- Problem requirements
Each record must be written out again exactly. Skip any picture it contains.
*** Opening Source material ***
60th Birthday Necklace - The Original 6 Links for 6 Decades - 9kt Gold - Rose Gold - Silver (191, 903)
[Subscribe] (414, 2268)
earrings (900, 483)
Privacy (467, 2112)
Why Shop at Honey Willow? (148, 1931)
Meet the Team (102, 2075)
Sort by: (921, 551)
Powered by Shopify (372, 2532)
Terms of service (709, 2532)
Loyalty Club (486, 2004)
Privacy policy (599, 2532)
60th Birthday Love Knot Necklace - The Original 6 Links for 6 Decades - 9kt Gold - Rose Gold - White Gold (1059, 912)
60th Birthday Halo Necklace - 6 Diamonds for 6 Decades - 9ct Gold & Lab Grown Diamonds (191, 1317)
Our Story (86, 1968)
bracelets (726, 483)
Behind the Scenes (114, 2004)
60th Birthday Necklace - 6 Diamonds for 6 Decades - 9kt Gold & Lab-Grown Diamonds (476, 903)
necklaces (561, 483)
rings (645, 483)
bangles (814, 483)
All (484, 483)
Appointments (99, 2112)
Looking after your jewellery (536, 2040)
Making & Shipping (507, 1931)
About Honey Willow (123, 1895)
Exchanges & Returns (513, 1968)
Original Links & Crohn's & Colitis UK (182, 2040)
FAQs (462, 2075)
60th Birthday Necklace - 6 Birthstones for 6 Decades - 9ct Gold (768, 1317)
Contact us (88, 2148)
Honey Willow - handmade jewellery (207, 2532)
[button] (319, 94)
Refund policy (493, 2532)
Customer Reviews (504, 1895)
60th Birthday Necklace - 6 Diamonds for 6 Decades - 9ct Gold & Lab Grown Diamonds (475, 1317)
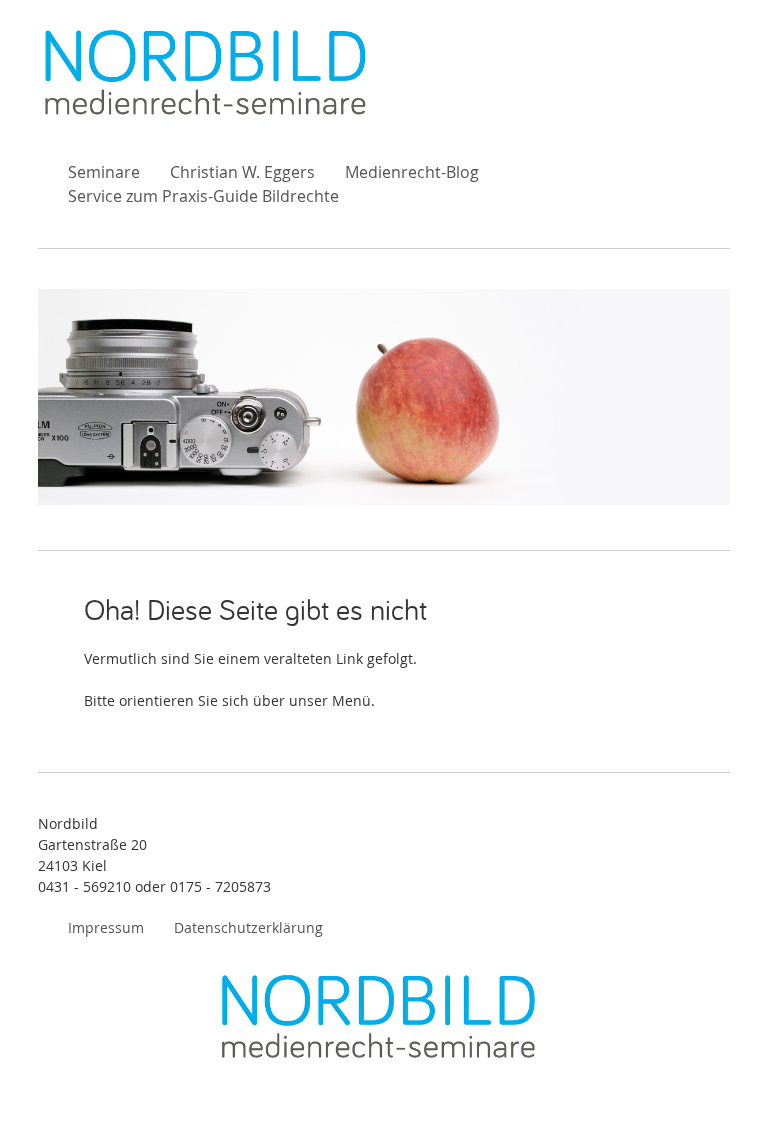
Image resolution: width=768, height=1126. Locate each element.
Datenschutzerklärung (248, 927)
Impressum (106, 927)
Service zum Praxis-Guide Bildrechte (203, 196)
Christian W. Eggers (242, 172)
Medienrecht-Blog (412, 172)
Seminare (104, 172)
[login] (728, 1086)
*** Closing Source material ***
- Answer space
60th Birthday Necklace - The Original 6 Links for 6 Decades - 9kt Gold - Rose Gold - Silver (191, 903)
[Subscribe] (414, 2268)
earrings (900, 483)
Privacy (467, 2112)
Why Shop at Honey Willow? (148, 1931)
Meet the Team (102, 2075)
Sort by: (921, 551)
Powered by Shopify (372, 2532)
Terms of service (709, 2532)
Loyalty Club (486, 2004)
Privacy policy (599, 2532)
60th Birthday Love Knot Necklace - The Original 6 Links for 6 Decades - 9kt Gold - Rose Gold - White Gold (1059, 912)
60th Birthday Halo Necklace - 6 Diamonds for 6 Decades - 9ct Gold & Lab Grown Diamonds (191, 1317)
Our Story (86, 1968)
bracelets (726, 483)
Behind the Scenes (114, 2004)
60th Birthday Necklace - 6 Diamonds for 6 Decades - 9kt Gold & Lab-Grown Diamonds (476, 903)
necklaces (561, 483)
rings (645, 483)
bangles (814, 483)
All (484, 483)
Appointments (99, 2112)
Looking after your jewellery (536, 2040)
Making & Shipping (507, 1931)
About Honey Willow (123, 1895)
Exchanges & Returns (513, 1968)
Original Links & Crohn's & Colitis UK (182, 2040)
FAQs (462, 2075)
60th Birthday Necklace - 6 Birthstones for 6 Decades - 9ct Gold (768, 1317)
Contact us (88, 2148)
Honey Willow - handmade jewellery (207, 2532)
[button] (319, 94)
Refund policy (493, 2532)
Customer Reviews (504, 1895)
60th Birthday Necklace - 6 Diamonds for 6 Decades - 9ct Gold & Lab Grown Diamonds (475, 1317)
Image resolution: width=768, height=1126. Locate each element.
Datenschutzerklärung (248, 927)
Impressum (106, 927)
Service zum Praxis-Guide Bildrechte (203, 196)
Christian W. Eggers (242, 172)
Medienrecht-Blog (412, 172)
Seminare (104, 172)
[login] (728, 1086)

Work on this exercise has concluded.